Harvest finance in focus, the upcoming king of farming

in #cryptocurrency2 years ago

Gas. One of the things us crypto traders hates, but we know is necessary. You can't trade without a functioning blockchain supported by either miners or stakers. However in this vast crypto ocean there is Harvest finance, they are tackling this issue head on while helping people increase their liquidity mining profits.

Harvest banner

Background
Harvest Finance is fairly new and fresh coin, it was released a year ago yesterday (Happy birthday!) on its website for DEFI farming. The network was created by Andre Cronje, not directly but the team was heavily inspired by him and the dev team themselves are unkown. The platform has had a bumpy ride however. A month after its launch it was attacked by exploiters, they took several smaller loans to a total of sum of 50 million causing Curve's stablecoin to stretch in price, they were therefore able to drain 24 million dollar of liquidity from FARM. A weird thing about this attack was that there was a deposit of 2.5 million stablecoins to the developers address from the attackers wallet address. There is a bounty for one million dollars (initially 100.000$) to whoever can capture the exploiter.

Network
Harvest finance exist to find the best yielding liquidity mining pools on different platforms and gather them in one place while also implementing their own FARM token into the mix. The contracts are set up so if the developers ever make a change a web3 event is sent out to any bots that are keeping an eye on the blockchain and gives investors a 12 hours heads up for the change. If they don't like the change they can withdraw funds. Any changes are however also voted with the FARM token as governance.
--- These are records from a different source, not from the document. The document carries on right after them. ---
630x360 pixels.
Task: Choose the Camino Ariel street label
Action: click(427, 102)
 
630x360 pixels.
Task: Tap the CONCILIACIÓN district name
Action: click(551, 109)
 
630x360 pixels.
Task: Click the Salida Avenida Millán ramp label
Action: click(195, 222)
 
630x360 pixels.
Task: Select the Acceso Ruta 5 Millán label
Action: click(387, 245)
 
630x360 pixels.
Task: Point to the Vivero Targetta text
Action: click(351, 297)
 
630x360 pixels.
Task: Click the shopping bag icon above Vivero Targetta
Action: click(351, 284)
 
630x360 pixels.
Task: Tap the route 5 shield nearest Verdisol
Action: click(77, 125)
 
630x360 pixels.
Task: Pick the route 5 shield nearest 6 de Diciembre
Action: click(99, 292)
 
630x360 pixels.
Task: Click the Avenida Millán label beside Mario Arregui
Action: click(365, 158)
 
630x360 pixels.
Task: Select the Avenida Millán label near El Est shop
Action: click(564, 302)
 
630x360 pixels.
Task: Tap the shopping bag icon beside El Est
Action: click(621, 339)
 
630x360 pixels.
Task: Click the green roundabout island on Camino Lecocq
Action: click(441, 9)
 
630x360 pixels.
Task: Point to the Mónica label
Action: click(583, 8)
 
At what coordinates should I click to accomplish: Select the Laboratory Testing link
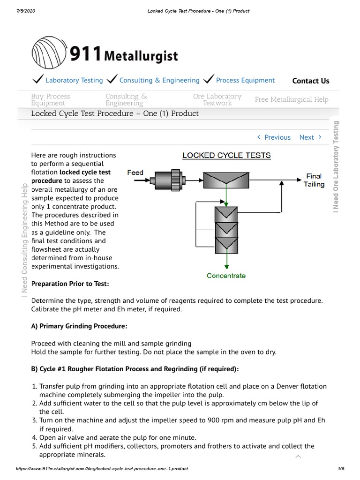[x=74, y=80]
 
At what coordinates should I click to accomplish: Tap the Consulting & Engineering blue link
[x=159, y=80]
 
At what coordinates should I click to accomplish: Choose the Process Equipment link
[x=245, y=80]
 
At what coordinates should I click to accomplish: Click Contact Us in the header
[x=310, y=81]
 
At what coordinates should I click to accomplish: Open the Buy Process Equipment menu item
[x=51, y=99]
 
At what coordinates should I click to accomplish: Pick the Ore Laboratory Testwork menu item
[x=217, y=99]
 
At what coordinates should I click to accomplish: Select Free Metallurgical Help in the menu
[x=291, y=99]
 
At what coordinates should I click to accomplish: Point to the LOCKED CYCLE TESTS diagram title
[x=226, y=155]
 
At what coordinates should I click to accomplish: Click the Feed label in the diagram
[x=135, y=172]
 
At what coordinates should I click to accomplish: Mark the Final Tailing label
[x=314, y=180]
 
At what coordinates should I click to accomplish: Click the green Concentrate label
[x=226, y=276]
FARM's brother IFARM is the yield bearing token giving rewards to users on their platform. However, they do this with a unique smart contract, instead of paying out more IFARM, they simply increase the price of the token in relation to the rewards, meaning no money has to be spent on gas fees. The distributionof the tokens also gives 20% of the freshly minted tokens to the devs, roughly 80.000 FARM are in dev wallets as of writing this.

Use cases
The main use is to mine liquidity, You deposit the token pair to the platform, or more accuretly, you deposit them to Harvest finance and they provide the liquidity for you. You then get rewarded by either FARM, IFARM or a token tied to the pair. If you have IFARM you can deposit on their website as a collateral and get stablecoins. They also have several methods apart from IFARM where they auto-harvest your rewards for you to help avoid gas fees. If you are into farming liquidity and want a strong but really profitable platform Harvest finance might be worth checking out, it threads the line between risk and big reward.

FARM today
The liquidity farming pool is going strong with some insane pairs. Some of them have been 5.000%+ for a week before going down to 300%. The initial exploit it suffered as well as the dev team not being doxxed provides a bit of uncertainity. In this case the rewards outweigh the risks as you can find some big money by going into this platform. Do however, take this post with a bit of salt as all of us here at Publish0x are a bit biased towards both FARM and AMPL as we have those as tip rewards, if they perform well we get more money.